Les groupes de défense des vétérans se sont mobilisés rapidement. La Légion royale canadienne a écrit à la ministre des Anciens Combattants Ginette Petitpas Taylor demandant une révision immédiate de la décision, tandis que des organisations locales plus modestes recueillent des témoignages personnels des vétérans affectés.
Pour Grégoire Tremblay, la question transcende la politique.

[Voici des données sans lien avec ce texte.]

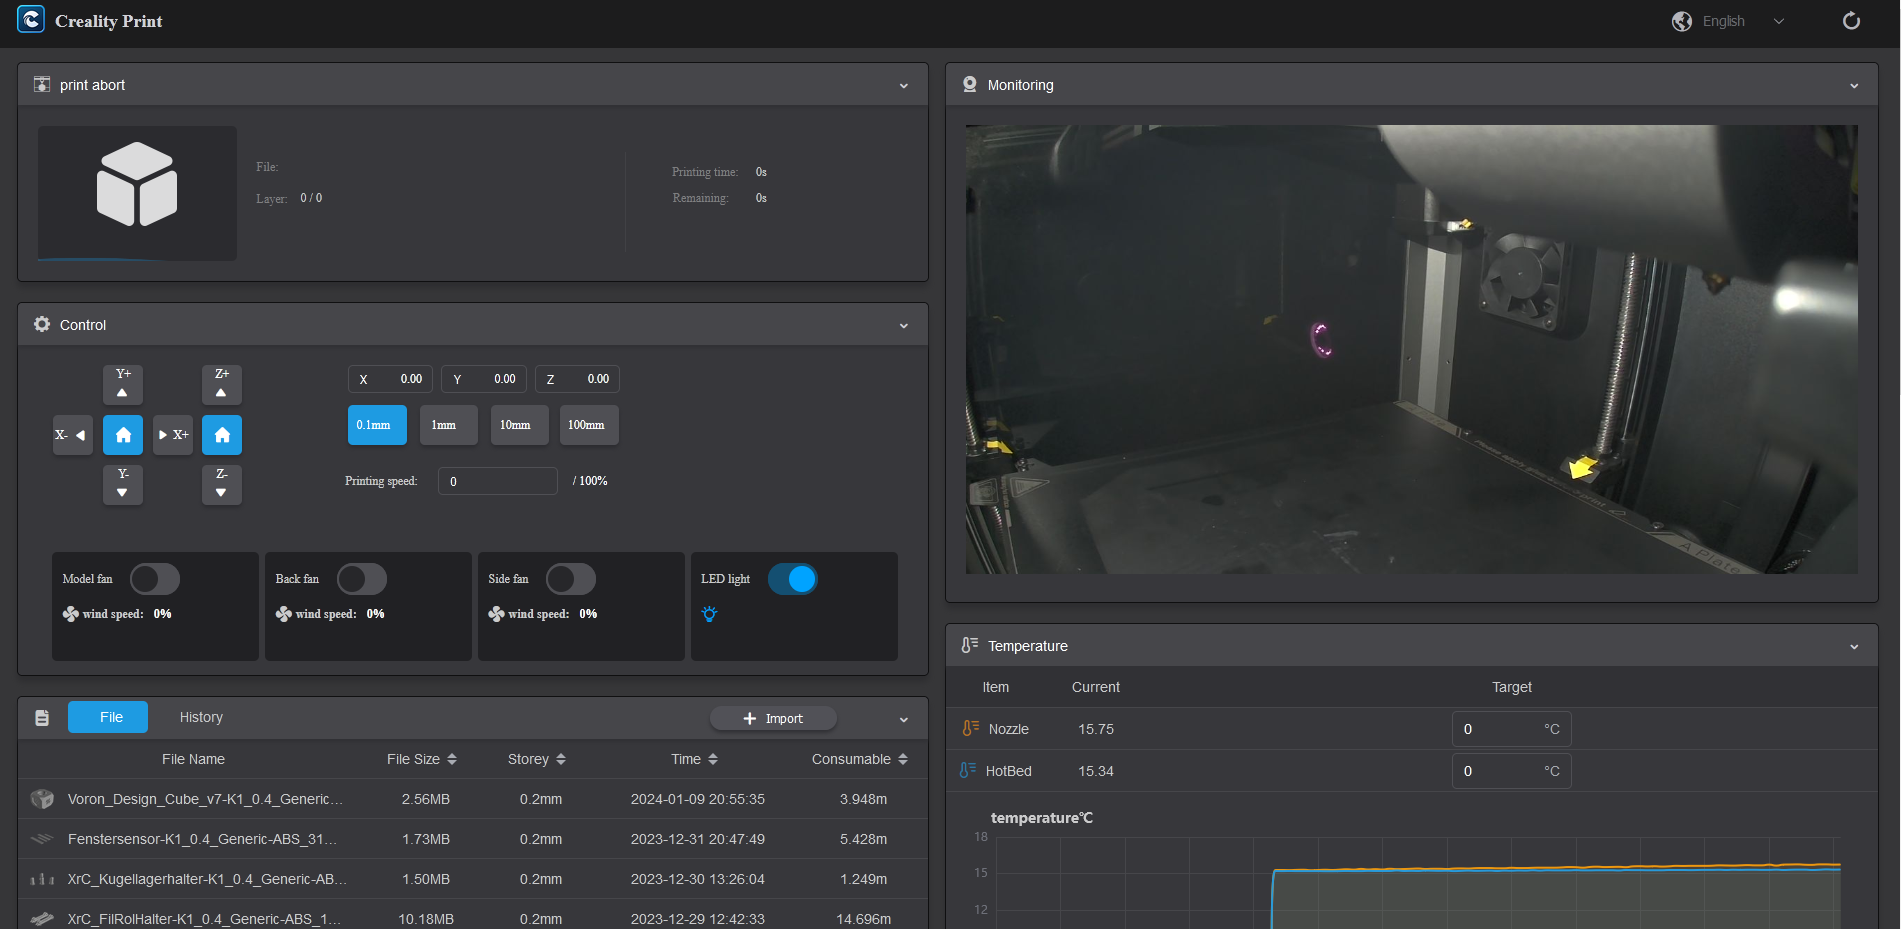Switch on the Side fan
The height and width of the screenshot is (929, 1901).
click(570, 579)
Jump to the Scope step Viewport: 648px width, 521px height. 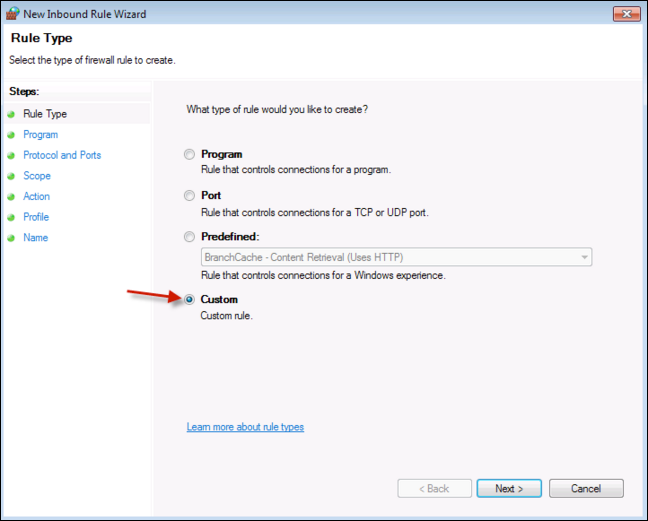pos(37,176)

Alors que la soirée s’installe sur sa maison d’Edmonton et que les devoirs de ses enfants reposent sur la table de cuisine, il réfléchit à ce qui est en jeu.
« Je veux juste pouvoir entraîner l’équipe de soccer de mon fils sans être à l’agonie le lendemain, » dit-il, en frottant distraitement sa jambe. « Est-ce vraiment trop demander après ce que nous avons donné pour ce pays? »
Alors que les vétérans attendent une réponse d’ACC, beaucoup se demandent si leurs sacrifices liés au service sont vraiment valorisés au-delà de la reconnaissance cérémonielle. La décision sur la thérapie par ondes de choc peut sembler technique par nature, mais pour des milliers de vétérans, elle représente quelque chose de bien plus fondamental : une promesse de soins qui paraît de plus en plus conditionnelle.